[Stored data entries]
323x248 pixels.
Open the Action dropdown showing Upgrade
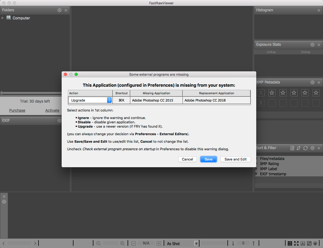pos(90,100)
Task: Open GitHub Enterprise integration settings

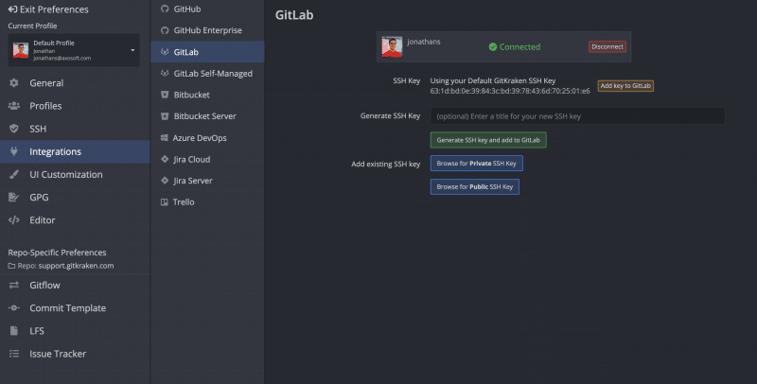Action: [207, 30]
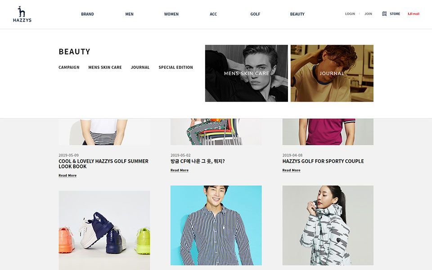Open the ACC menu
432x270 pixels.
pos(213,14)
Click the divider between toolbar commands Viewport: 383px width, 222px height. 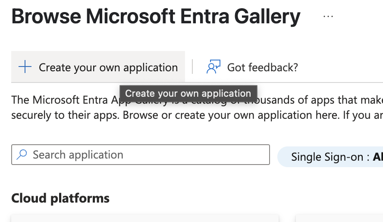tap(192, 67)
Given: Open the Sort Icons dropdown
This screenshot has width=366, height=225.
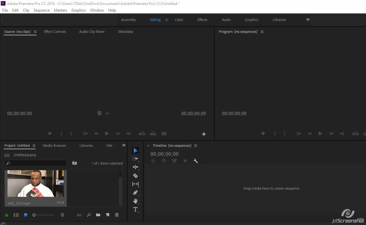Looking at the screenshot, I should (x=62, y=215).
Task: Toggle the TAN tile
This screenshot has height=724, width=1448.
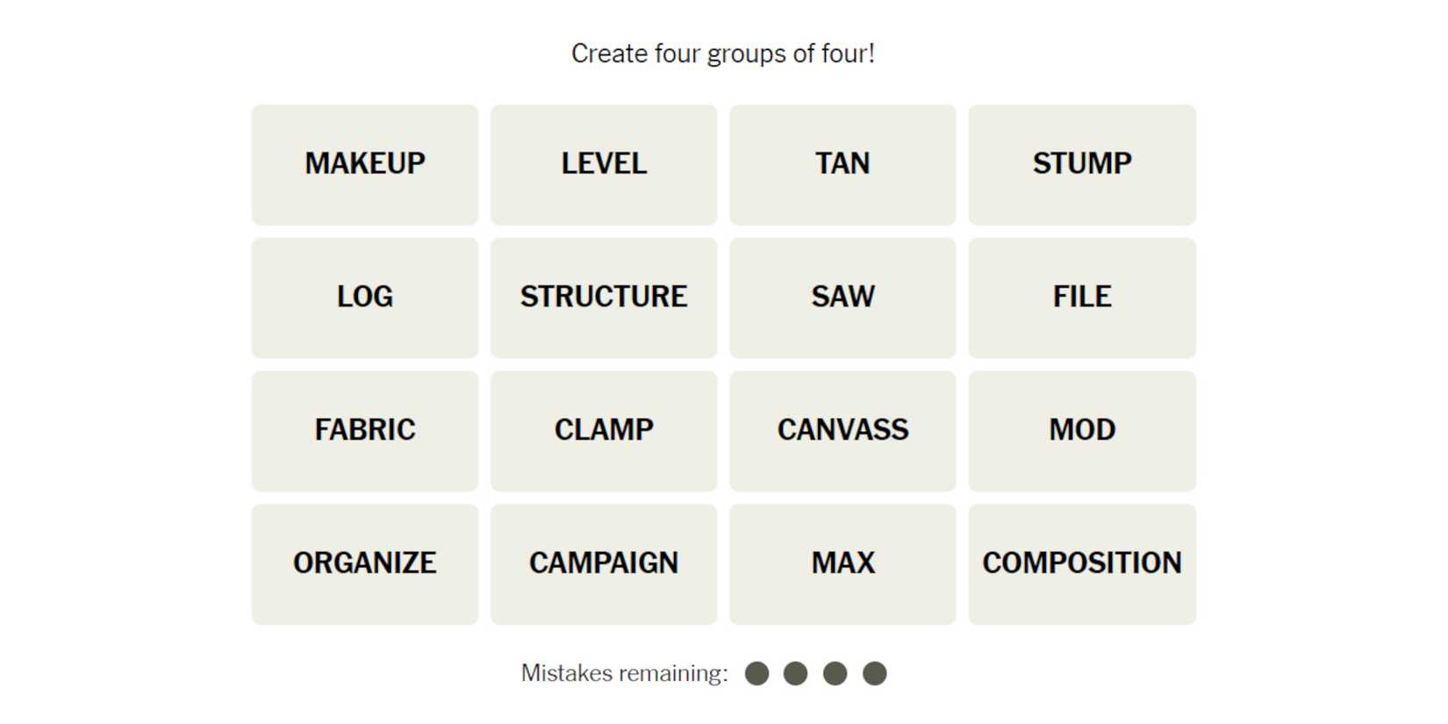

* **Brief**: With the pictures left out, copy exactly the lines from the one containing "This screenshot has width=366, height=225." through the last line of the data.

* **Solution**:
This screenshot has width=366, height=225.
Looking at the screenshot, I should (x=62, y=215).
Task: Toggle the TAN tile
This screenshot has height=724, width=1448.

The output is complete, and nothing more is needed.